Finance Committee members made no significant changes to the bill (Senate Bill 415), after rejecting proposed changes to prohibit wagering on smartphone apps, and to bar wagering on the personal performances of collegiate athletes.
State Lottery officials believe sports betting would be an attractive amenity for the state’s five casinos, which have been squeezed in recent years by competition from casinos in neighboring states.
Paul Barrett, chief accountant for the Lottery Commission, said the goal is to convert a maximum amount of currently illegal sports wagering into legal market, particularly to attract players from the 10 million out-of-state population that are within 90 miles of one of the five casinos.
“We believe 70 percent of our traffic will come from out-of-state,” he said.
John Cavacini, West Virginia Racing Association president, said the casinos hope to replicate the success they had when West Virginia was the first state in the region to legalize casino table games.
“We didn’t have any idea what a success it would be in the beginning, although obviously, competition has hurt us tremendously,” he said, saying it is critical that West Virginia again be “first to market” in the region with sports betting.
“We look at it as a profit center for us, for the state of West Virginia, and eventually, the PEIA fund,” he said.
The Senate amended the legislation to any state profits from sports betting over $15 million a year into a special account to help fund PEIA health insurance for teachers and public employees.
While the Lottery Commission has conservatively estimated profits at about $5 million in the first year of sports betting, a study commissioned by the Lottery estimates that sports betting should grow to a gross of between $182 million to more than $315 million a year, with the state’s 10 percent tax bringing in between $18 million to more than $30 million a year.
Delegate Cindy Frich, R-Monongalia, attempted to amend the bill to prohibit players who register for sports betting at one or more casinos to use a smartphone app to place wagers.
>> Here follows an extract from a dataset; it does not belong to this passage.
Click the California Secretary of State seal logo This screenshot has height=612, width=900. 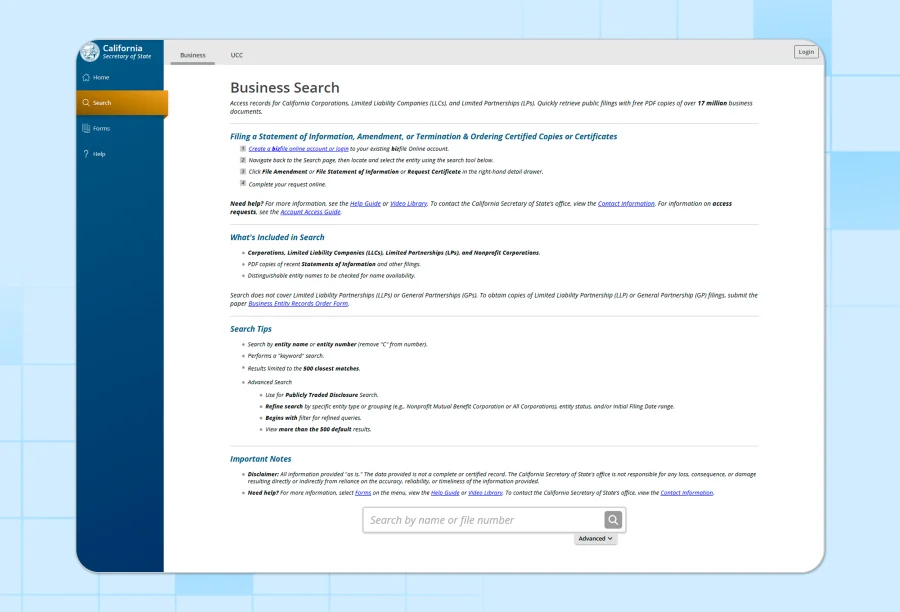click(x=89, y=52)
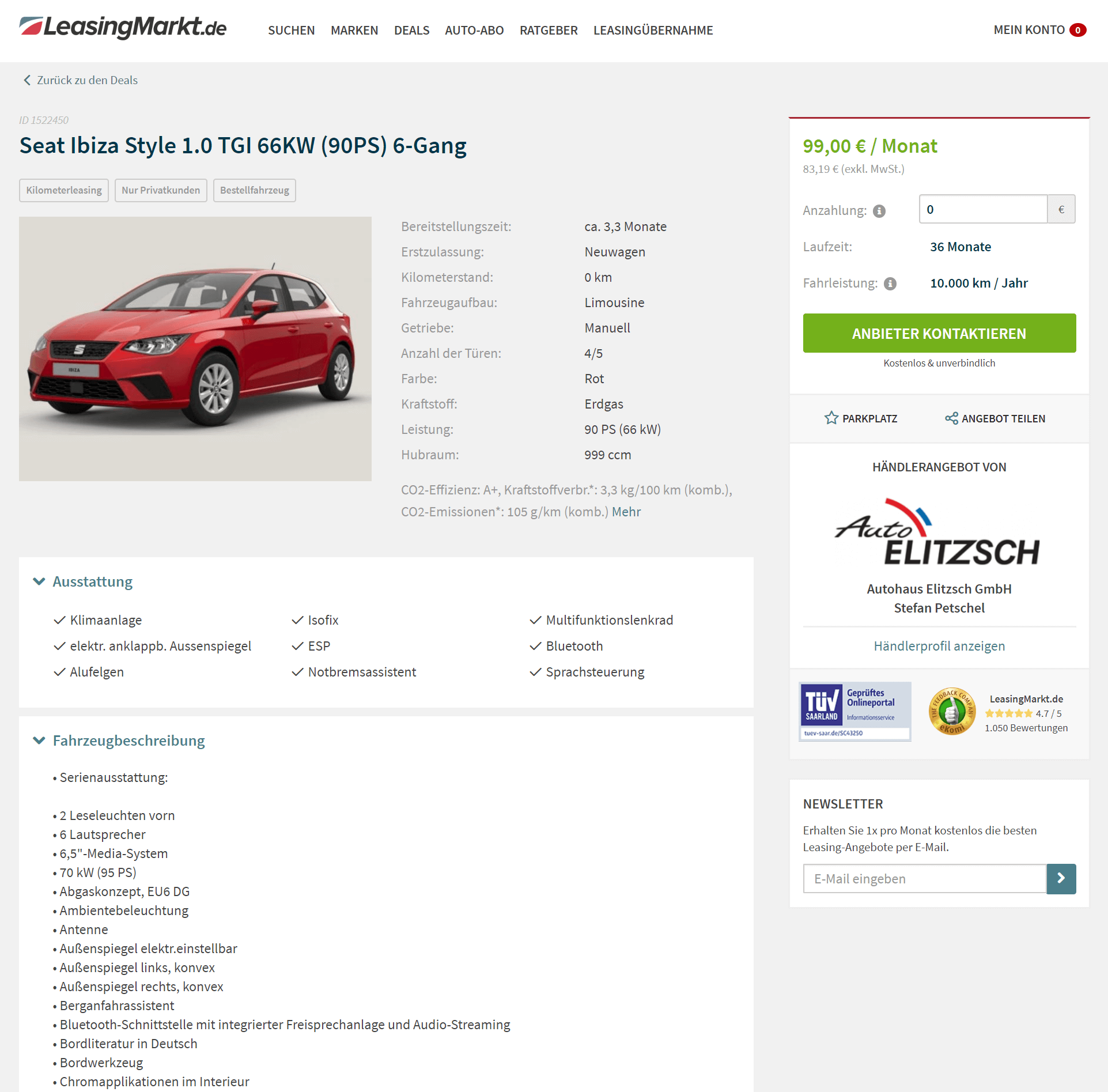Click into the Anzahlung amount field

(982, 209)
Under the law, the players would have to be in West Virginia, although not necessarily at one of the casinos, to place a bet.
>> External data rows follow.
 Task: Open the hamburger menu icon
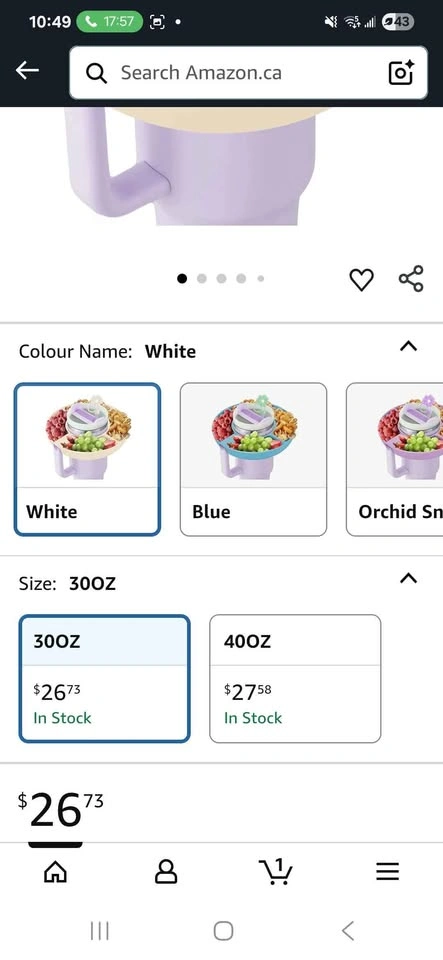point(387,871)
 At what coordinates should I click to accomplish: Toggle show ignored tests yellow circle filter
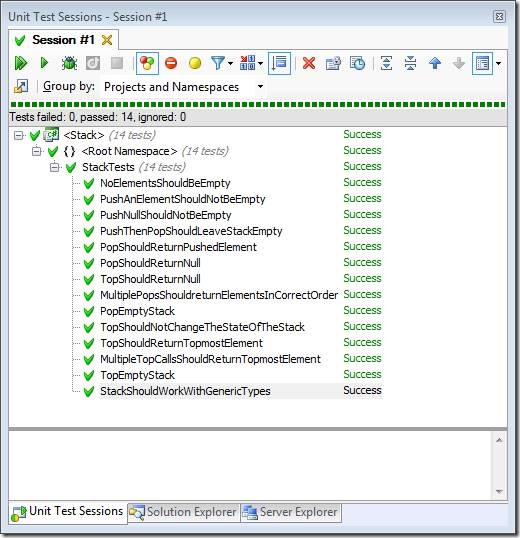tap(195, 63)
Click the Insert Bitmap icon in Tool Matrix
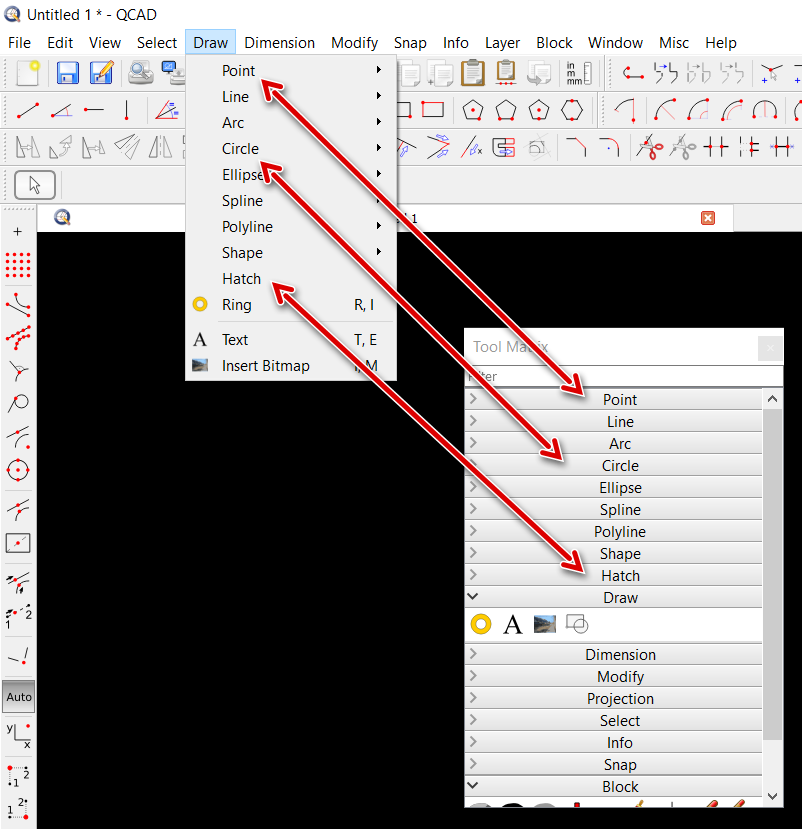802x829 pixels. point(545,625)
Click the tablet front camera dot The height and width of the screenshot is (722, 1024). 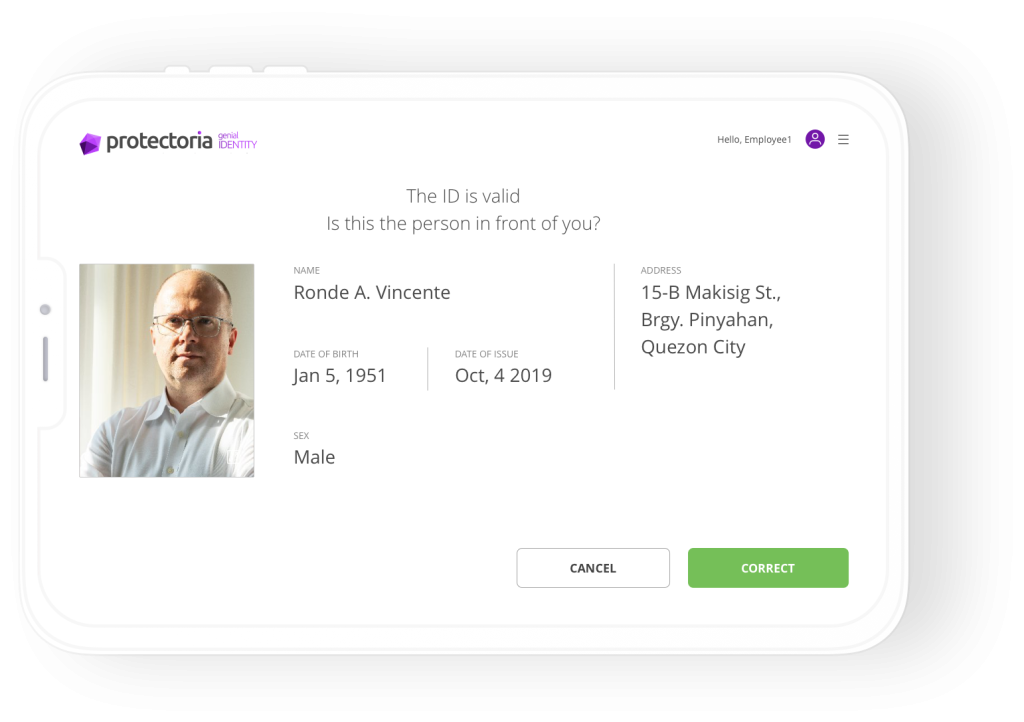click(45, 310)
Frich said she was concerned the app would encourage problem gambling, and that it could lead to persons under 21 using their parents’ phones to gamble.
However, Lottery counsel Danielle Boyd said she was not aware of any complaints regarding children’s use of the betting app in Nevada or other jurisdictions where sports betting is legal, and said the app would be able to promote responsible gaming, as opposed to the current illegal sports betting market, with features limiting the amounts a player can bet.
The amendment was rejected on a voice vote.
Also rejected was an proposed amendment by Delegate Larry Rowe, D-Kanawha, to limit side bets on whether individual athletes meet certain performance goals to professional sports, saying the wagers would put tremendous pressure on college athletes.
“This is just bad for the athletes and bad for collegiate sports,” he said, citing recent college sports scandals.
Barrett, however, said the side bets are critical to have a competitive sports betting market in the state.
“If we’re going to offer a competitive product, we have to offer this type of play,” he said.
Delegate Ron Walters, R-Kanawha, doubted if any players, collegiate or professional, go into any game thinking about the betting line on how many baskets they’ll make or how many field goals they’ll kick.
The bill goes to full House.
Also Monday, the committee advanced to House Judiciary a proposed constitutional amendment that would give the Legislature control over the judicial branch budget (Senate Joint Resolution 3).
Rowe said he has issues with breaking down aspects of the separation of powers of the branches of government, but said recent reports of exorbitant spending by the state Supreme Court make it difficult to oppose the resolution.
“I have real concerns over the Legislature taking over the judicial budget, but it’s difficult to oppose with what’s been going on in the Supreme Court,” he said.
If two thirds of the members of the House approve the resolution, the referendum on the proposed constitutional amendment will be on the November general election ballot.